# TASK DESCRIPTION:
Scan the listing below for the word "will" and copy every line where it occurs.

# DATA TO PROCESS:
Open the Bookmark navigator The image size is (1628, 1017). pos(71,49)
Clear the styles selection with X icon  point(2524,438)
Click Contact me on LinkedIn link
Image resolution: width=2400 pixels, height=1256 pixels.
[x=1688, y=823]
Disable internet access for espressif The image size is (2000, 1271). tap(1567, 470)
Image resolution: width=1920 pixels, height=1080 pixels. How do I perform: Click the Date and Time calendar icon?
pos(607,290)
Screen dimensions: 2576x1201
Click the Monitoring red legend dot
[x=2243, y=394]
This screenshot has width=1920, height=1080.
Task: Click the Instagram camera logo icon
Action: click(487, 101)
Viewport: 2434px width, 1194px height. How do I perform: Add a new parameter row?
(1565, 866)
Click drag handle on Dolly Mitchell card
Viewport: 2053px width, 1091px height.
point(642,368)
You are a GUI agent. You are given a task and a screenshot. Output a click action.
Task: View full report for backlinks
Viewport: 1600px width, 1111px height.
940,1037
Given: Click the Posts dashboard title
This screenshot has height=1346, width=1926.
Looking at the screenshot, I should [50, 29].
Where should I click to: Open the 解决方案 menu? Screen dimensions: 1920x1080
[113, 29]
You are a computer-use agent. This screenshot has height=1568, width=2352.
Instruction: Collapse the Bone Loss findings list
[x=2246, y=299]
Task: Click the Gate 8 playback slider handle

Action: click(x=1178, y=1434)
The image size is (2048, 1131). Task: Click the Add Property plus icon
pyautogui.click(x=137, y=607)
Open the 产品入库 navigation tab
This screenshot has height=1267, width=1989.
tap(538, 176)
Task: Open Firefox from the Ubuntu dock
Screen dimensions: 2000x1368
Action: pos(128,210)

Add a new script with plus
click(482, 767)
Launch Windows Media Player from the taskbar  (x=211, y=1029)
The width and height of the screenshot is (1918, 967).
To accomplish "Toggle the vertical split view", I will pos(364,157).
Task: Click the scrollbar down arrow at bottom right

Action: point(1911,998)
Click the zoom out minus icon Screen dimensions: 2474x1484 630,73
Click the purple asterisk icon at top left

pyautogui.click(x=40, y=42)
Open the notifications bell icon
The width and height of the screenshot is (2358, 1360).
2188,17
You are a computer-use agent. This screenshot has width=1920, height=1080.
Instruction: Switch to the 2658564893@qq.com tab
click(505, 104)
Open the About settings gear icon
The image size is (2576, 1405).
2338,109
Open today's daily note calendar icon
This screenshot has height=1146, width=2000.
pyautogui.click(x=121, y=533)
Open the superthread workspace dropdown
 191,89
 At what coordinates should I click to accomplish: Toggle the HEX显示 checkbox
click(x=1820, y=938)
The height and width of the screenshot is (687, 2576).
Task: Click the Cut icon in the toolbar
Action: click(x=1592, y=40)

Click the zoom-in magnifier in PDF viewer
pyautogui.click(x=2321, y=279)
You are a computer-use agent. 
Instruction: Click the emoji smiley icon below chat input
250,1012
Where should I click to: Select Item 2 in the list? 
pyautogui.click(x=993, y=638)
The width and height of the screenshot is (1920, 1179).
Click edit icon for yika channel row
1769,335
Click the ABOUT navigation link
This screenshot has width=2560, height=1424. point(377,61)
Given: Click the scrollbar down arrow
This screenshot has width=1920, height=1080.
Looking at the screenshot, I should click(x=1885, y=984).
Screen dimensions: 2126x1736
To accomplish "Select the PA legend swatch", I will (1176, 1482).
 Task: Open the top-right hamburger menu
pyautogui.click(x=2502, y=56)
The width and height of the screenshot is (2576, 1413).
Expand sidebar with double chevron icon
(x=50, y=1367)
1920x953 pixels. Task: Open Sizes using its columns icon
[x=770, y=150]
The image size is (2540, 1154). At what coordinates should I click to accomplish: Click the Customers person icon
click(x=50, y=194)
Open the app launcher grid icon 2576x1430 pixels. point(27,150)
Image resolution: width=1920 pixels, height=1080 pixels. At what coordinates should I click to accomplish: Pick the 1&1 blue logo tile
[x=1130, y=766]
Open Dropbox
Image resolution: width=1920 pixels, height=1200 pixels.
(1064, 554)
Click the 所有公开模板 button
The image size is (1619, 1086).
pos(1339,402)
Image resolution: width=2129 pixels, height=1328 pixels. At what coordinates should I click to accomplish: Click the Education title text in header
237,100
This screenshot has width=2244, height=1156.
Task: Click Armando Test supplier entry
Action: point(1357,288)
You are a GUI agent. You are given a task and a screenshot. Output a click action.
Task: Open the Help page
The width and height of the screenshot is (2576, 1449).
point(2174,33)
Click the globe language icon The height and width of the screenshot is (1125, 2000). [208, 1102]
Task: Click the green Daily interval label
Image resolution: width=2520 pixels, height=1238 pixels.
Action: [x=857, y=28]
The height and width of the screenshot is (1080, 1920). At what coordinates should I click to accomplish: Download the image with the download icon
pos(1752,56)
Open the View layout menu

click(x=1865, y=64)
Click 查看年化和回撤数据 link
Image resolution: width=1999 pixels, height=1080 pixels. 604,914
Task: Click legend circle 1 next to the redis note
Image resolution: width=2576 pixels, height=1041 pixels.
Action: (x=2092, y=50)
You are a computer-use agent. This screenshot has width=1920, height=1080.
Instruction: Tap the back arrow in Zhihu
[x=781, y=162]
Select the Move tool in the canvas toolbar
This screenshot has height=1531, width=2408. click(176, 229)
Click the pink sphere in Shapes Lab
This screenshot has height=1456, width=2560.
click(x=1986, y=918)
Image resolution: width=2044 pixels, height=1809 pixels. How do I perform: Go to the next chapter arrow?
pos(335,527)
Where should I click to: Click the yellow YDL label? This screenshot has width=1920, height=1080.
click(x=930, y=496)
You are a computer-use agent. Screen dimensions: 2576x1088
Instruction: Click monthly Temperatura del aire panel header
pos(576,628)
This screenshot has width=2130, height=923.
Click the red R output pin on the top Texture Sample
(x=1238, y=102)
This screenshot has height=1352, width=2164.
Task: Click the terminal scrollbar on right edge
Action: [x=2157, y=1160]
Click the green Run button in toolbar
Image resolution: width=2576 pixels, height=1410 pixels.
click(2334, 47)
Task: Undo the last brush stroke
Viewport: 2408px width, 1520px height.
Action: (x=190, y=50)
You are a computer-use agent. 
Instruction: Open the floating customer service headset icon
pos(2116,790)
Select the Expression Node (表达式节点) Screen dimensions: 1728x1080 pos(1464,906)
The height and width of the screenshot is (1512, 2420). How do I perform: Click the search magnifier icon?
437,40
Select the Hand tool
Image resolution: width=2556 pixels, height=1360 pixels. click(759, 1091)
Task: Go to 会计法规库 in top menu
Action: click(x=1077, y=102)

# WRITTEN SOLUTION:
To accomplish "Toggle the vertical split view", I will pos(364,157).
To accomplish "Select the PA legend swatch", I will (1176, 1482).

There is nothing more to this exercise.